Mr. Peck said that the majority of profit was made by 1% of the population. He then went on to say that society was becoming increasingly stratified. Isn't the opposite actually the case? There are fewer strata as we become a nation of superrich and everyone else: two strata?

Aug. 10 2011 12:40 PM
Michelle

We have many people out of work in the construction sectors.. why aren't we putting those people to work rebuilding our infrastructure? Bridges, dams, highways...

Aug. 10 2011 12:35 PM

For those who are curious, there are the well-known names: Noam Chomsky, Howard Zinn, Chris Hedges, Barbara Ehrenreich, Naomi Klein, Glenn Greenwald, Paul Krugman. (Many others)

Other perhaps less well-known people (representing a range of political opinion, though none conservative, I admit): Joseph Stiglitz, Amartya Sen, John Rawls, Sheldon Wolin, Larry Bartels, David Cole, Daron Acemoglu, Esther Duflo, Carles Boix, Samuel Bowles, Herbert Gintis, John Roemer, Josh Cohen, Joel Rogers, David Harvey, Jon Elster, Pranah Bardhan, Partha Dasgupta, Chalmers Johnson, Duncan Foley. . . and dozens more.

Aug. 10 2011 12:31 PM
amalgam from NYC by day, NJ by night

This restructuring is part of the 40-year story of globalization and the rise of the Networ/Information economy, which include technological innovation/gains, productivity gains, "footloose capital" (offshoring), and the predominance of Neoliberal economics.

Mr Peck is thus correct that business has taken the opportunity of the Great Recession to intensify these already ongoing processes to benefit their bottom line.

Government needs to be more creative - not more economically repressive - to help its populace face this new economy and provide support as it ravages many parts of the middle and lower classes. The strength of our society depends on all of us being secure and successful. (Other people, besides just "me and mine", matter.)

Aug. 10 2011 12:26 PM
Laura from UWS

Very interesting segment...worth going further.

Echo of "Shock Doctrine"?

Also worth considering:
send media:
"Upper-class people less empathetic than lower-class people: study"
http://www.rawstory.com/rs/2011/08/09/upper-class-people-less-empathetic-than-lower-class-people-study/

Aug. 10 2011 12:20 PM

Ignore the right-wing and 'classical' economists, things are changing for the US permanently. In particular, the period of sustained growth that followed World War 2 has now come to an end. Even if it were it _in principle_ possible to restore the US economy to the strength of the more sustainable parts of the 1990s, it is painfully clear that the Democrats and Republicans and the Oligarchs who direct them are unwilling to surrender any of their wealth to finance education, infrastructure, research, health care — all the things that contributed to American growth for over half a century.

The wealthiest Americans, the top 1% or so, have perfected the immunization of their own well-being against any infection that affects Americans generally.

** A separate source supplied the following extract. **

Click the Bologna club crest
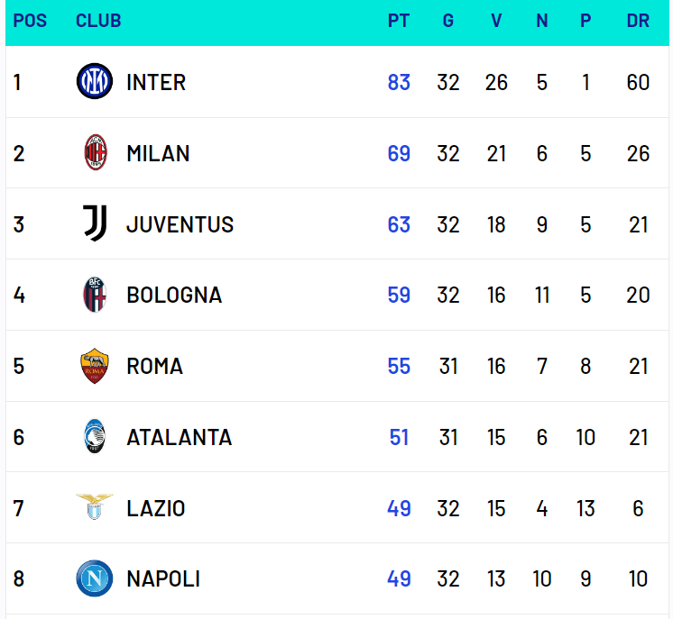The height and width of the screenshot is (619, 673). (x=95, y=295)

Obama's violent campaigns against whistleblowers, for domestic spying, etc., will serve well to protect the most privileged from all of the rest of us, if Americans generally ever again show any inclination to exercise the democratic rights we still enjoy . . . for now.

Sound ridiculously left-wing? Check the moderates. Paul Krugman is liberal but he's no lefty. Check work by Sheldon Wolin and Larry Bartels, both professors at Princeton. Consider Bruce Ackerman, Chris Hedges. . . . There is a growing body of scholarship and more popular work detailing at length the decline of American democracy.

Aug. 10 2011 12:17 PM
jayr from Queens

The positive effect of this recession has led my wife and I to contemplate "re-designing" our lives, so that we carry less of an economic burden going forward.

Aug. 10 2011 12:15 PM
jgarbuz from Queens

Harsh global economic realities are going to downsize the US middle class to about where it should be, which is roughly where it was in 1960, before the suburbanization boom began in earnest. The country is going to downsize and reurbanize to cut energy and other costs.

None of us is going to have much say in the matter. It's going to happen, like it or not.